Sunday, August 1, 2021

Go Shoot Yourself in the Foot

What's the output of the following program?

package main

import (
    "fmt"
)

func foo() (result string) {
    defer func () { fmt.Printf("foo result = %q\n", result) }()
    return "hi"
}

func bar() (result string) {
    defer fmt.Printf("bar result = %q\n", result)
    return "hi"
}

func main() {
    fmt.Printf("foo() = %q\n", foo())
    fmt.Printf("bar() = %q\n", bar())
}

First foo is executed, which will print something, and then the first line of main will print something.

Then bar is executed, which will print something, and then the second line of main will print something.

Here's the output:

foo result = "hi"
foo() = "hi"
bar result = ""
bar() = "hi"

Does the third line surprise you? It sure surprised me. Go ahead, try it yourself.

Why

Reading StackOverflow didn't help. Instead, I had to read the language specification, which is what I ought always to do.

Each time a "defer" statement executes, the function value and parameters to the call are evaluated as usual and saved anew but the actual function is not invoked.

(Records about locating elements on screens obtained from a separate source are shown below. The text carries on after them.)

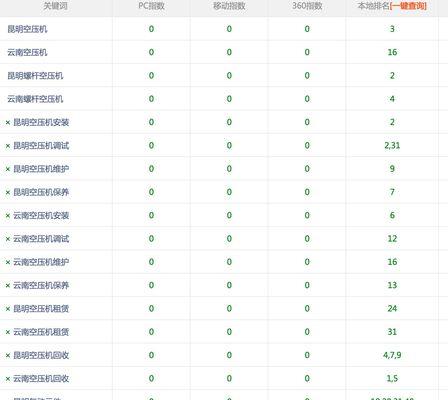Select keyword 云南螺杆空压机
The height and width of the screenshot is (400, 448).
(35, 99)
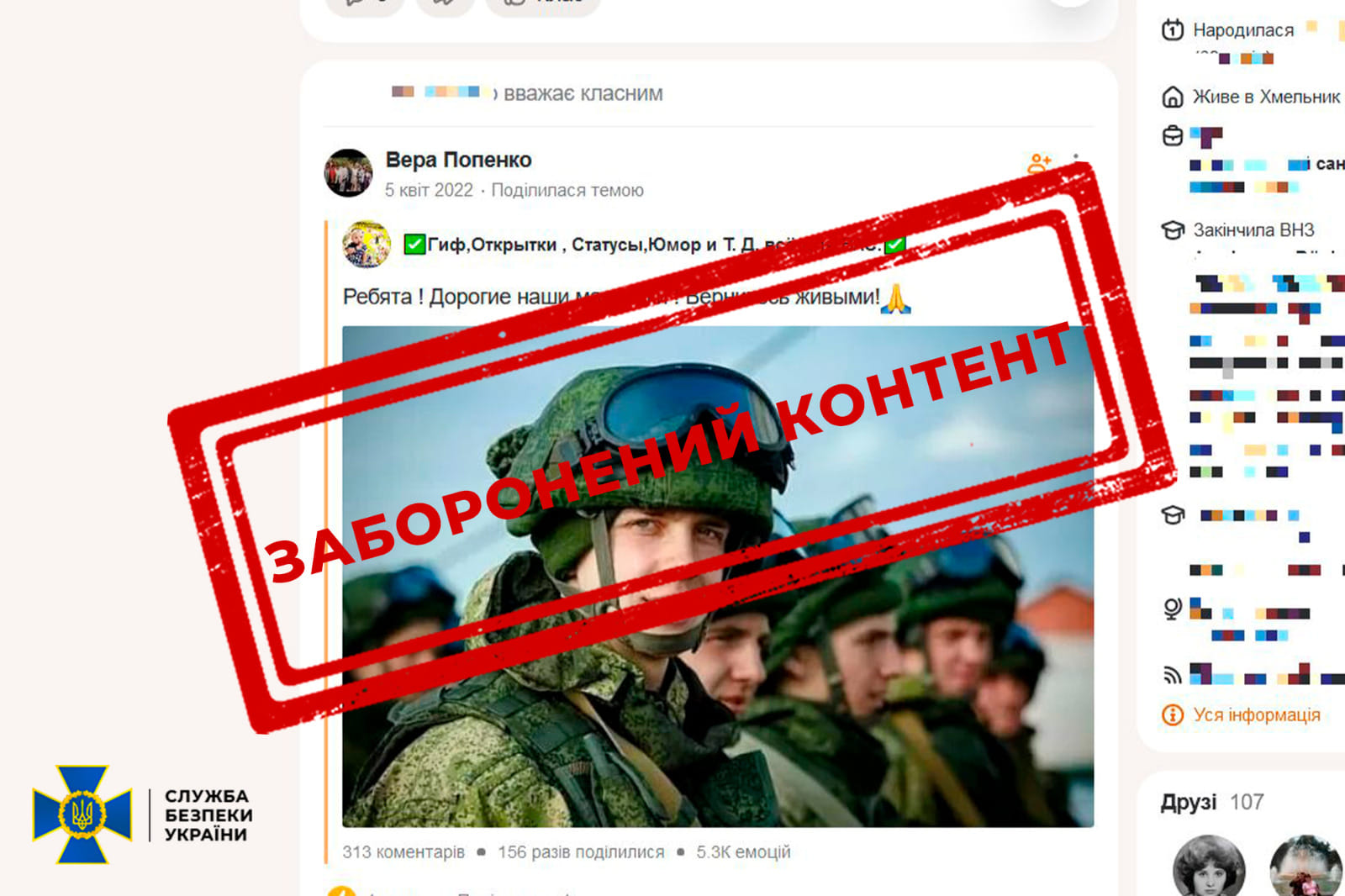The height and width of the screenshot is (896, 1345).
Task: Open the Гиф,Открытки, Статусы,Юмор group link
Action: point(656,245)
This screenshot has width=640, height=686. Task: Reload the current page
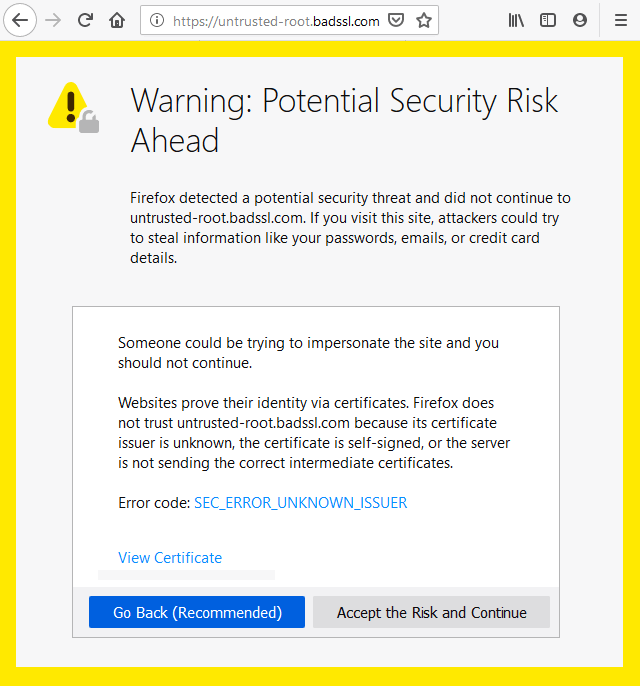click(86, 20)
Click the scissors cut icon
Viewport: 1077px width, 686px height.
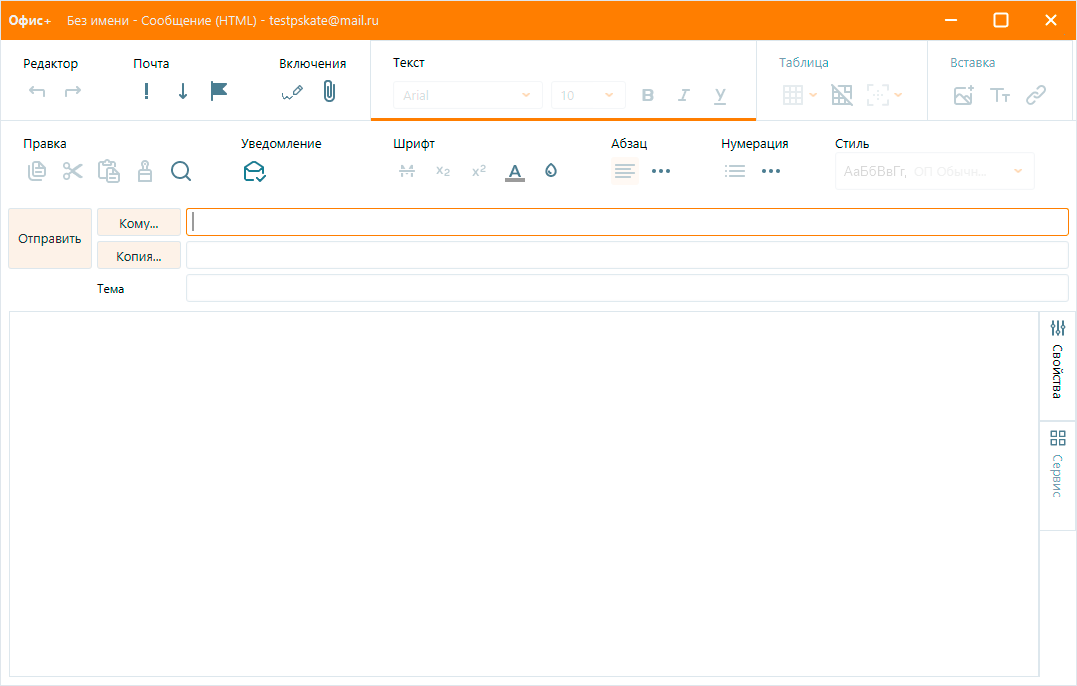[x=73, y=171]
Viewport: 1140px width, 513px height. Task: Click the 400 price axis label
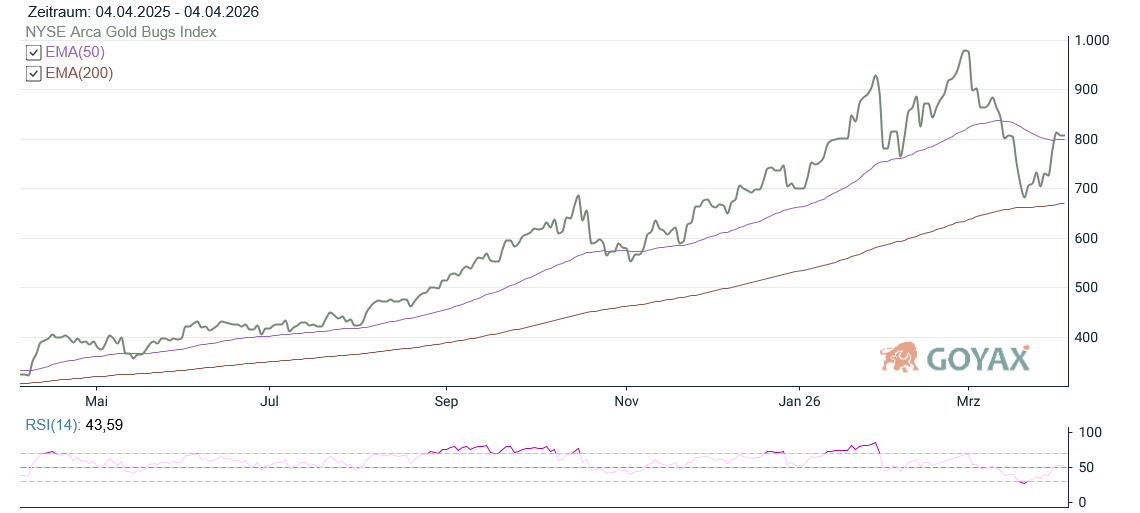pos(1088,337)
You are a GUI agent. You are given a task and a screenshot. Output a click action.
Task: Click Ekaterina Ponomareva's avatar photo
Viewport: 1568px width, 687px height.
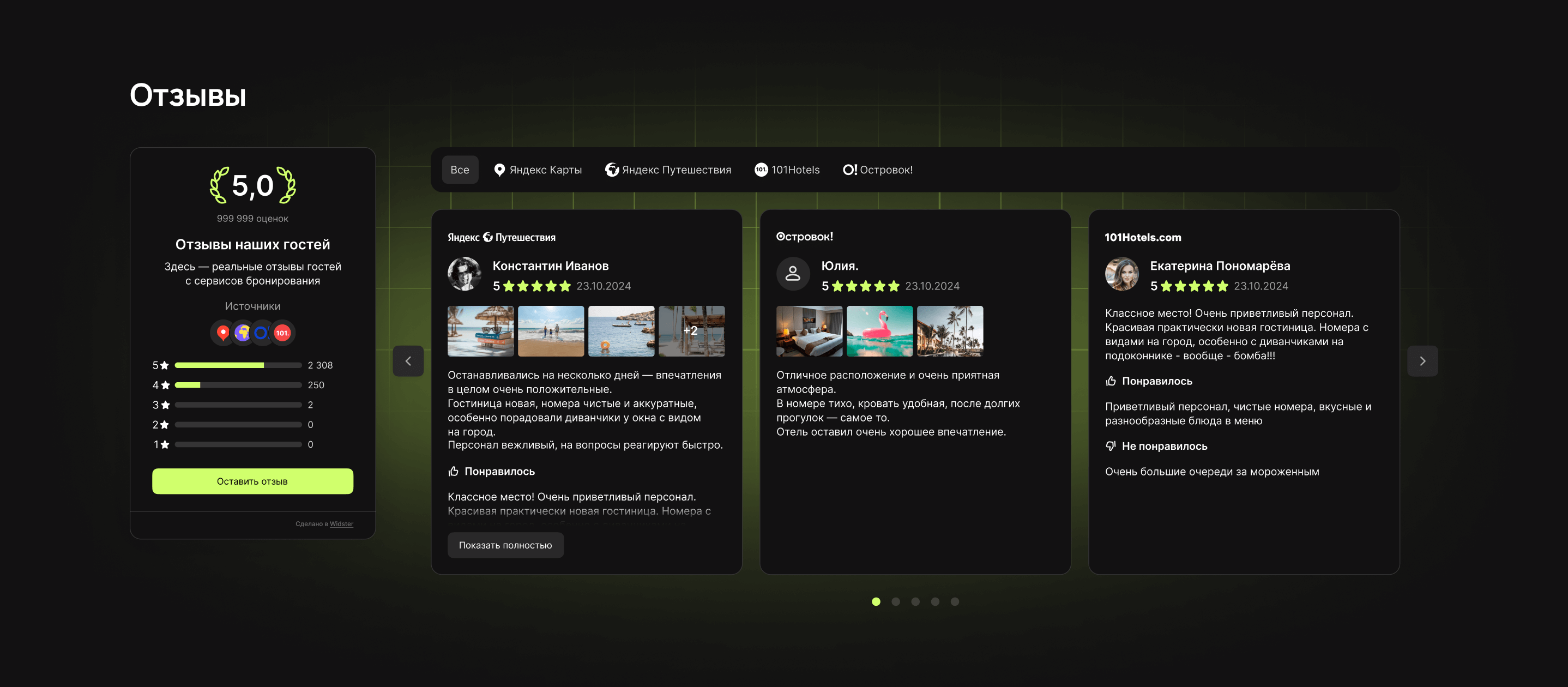click(x=1121, y=274)
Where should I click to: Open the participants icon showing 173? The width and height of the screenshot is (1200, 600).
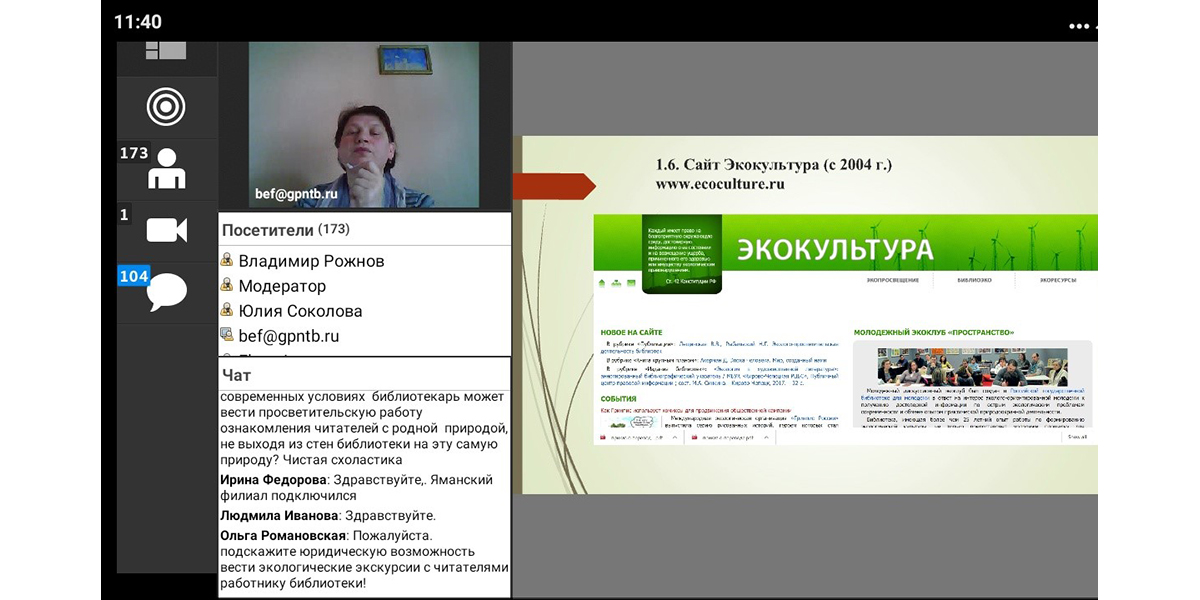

The parameters are evaluated when the defer statement executes, not when the deferred function is invoked.

This is confusing, because one way to defer code is to wrap it in a closure (func) and invoke the closure later on.

Go's defer statement is more general. After thinking about it, I prefer the Go way, except that now I have this hole in my foot.

Be careful out there.